Resistin is a recently discovered adipocyte‐secreted polypeptide that has been implicated in the development of insulin resistance. It belongs to a family of cysteine‐rich secretory proteins termed the “resistin‐like molecules” family and is also described as “adipose tissue secretory factor” or “FIZZ” (found in inflammatory zones) protein. 16 , 17 , 18 , 19 Assays for human resistin are in their infancy. In the past year, several small studies have reported that circulating resistin levels are increased in human obesity and diabetes, although not all reports have been consistent. 20

In humans, resistin is expressed primarily in inflammatory cells. 21 Recombinant resistin up‐regulates cytokines and adhesion molecule expression on human endothelial cells, 22 suggesting a potential role in atherosclerosis. The relationship of resistin to inflammation, insulin resistance, and atherosclerosis in humans, however, remains largely unexplored.

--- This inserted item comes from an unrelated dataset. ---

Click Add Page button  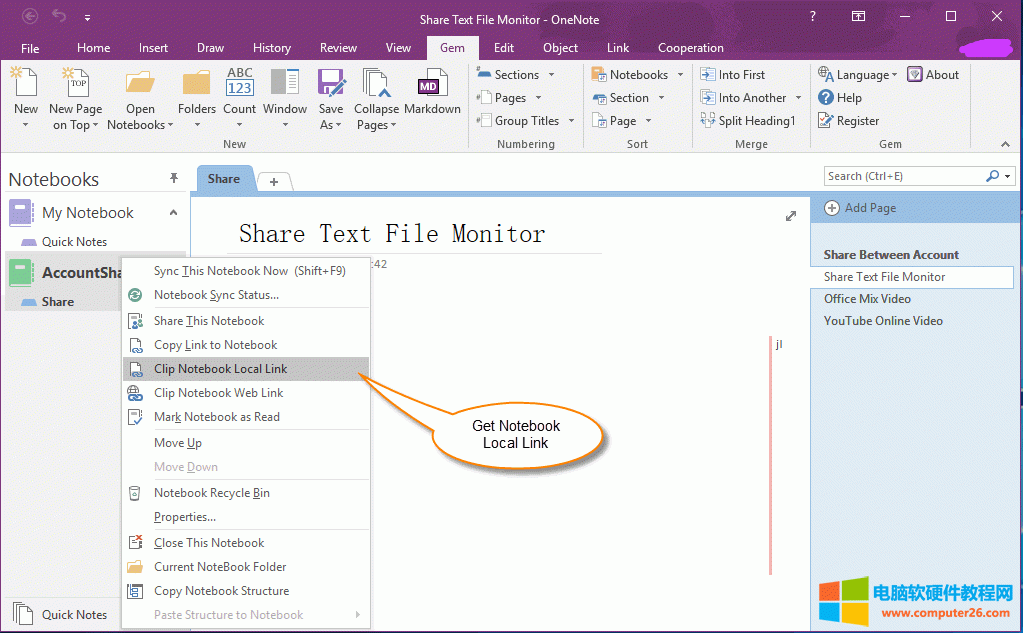[860, 208]
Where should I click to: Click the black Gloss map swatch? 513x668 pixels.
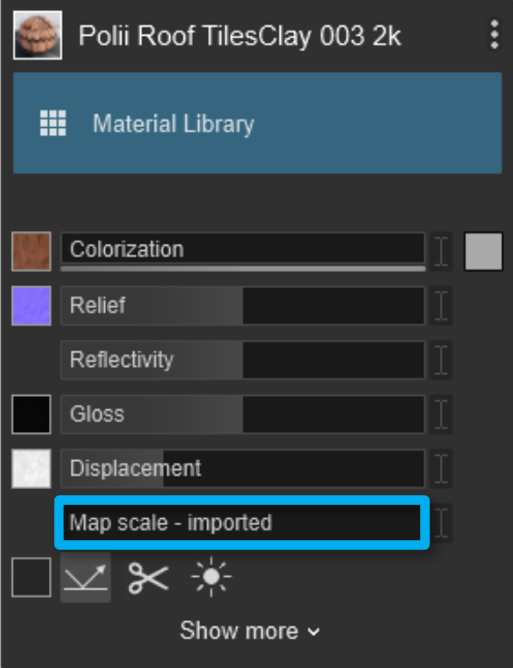(32, 414)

Studies concerning resistin levels in patients with hypertension are limited. Furuhashi et al. 23 found that resistin levels are not related to insulin resistance, at least in patients with essential hypertension, while Zhang et al. 24 pointed out a relationship between fasting serum resistin and blood glucose in patients with essential hypertension and differing glucose tolerance, suggesting that resistin may be a mediator involved in the development of diabetes in humans. To the best of our knowledge, this is the first study of resistin plasma levels in healthy individuals with prehypertension.

A limitation of our study is that we have not measured insulin resistance, which is a factor known to influence plasma adiponectin concentration. 9 It should be emphasized, however, that none of the subjects studied were diabetic. The limitations of BMI in estimating body fat are known, and it is possible that more accurate measures of adipose tissue mass might be necessary to categorically exclude obesity as a common antecedent. Therefore, we cannot exclude that prehypertensive subjects had greater body fat mass than normotensive subjects, and that increased body fat mass is the cause of decreased plasma adiponectin concentration in prehypertensive subjects. Because this study is limited due to the small number of subjects enrolled, it is unreliable to compare hormone levels between males and females.

CONCLUSIONS

The present study suggests that in the absence of major CV risk factors, persons with prehypertension have significantly higher resistin plasma levels and lower adiponectin plasma levels compared with normotensives. Although we don't know the exact mechanism underlying these differences and recognize that they should be further investigated, we believe that subjects with prehypertension should be encouraged to modify their lifestyle to avoid further development of metabolic and subsequent CV diseases.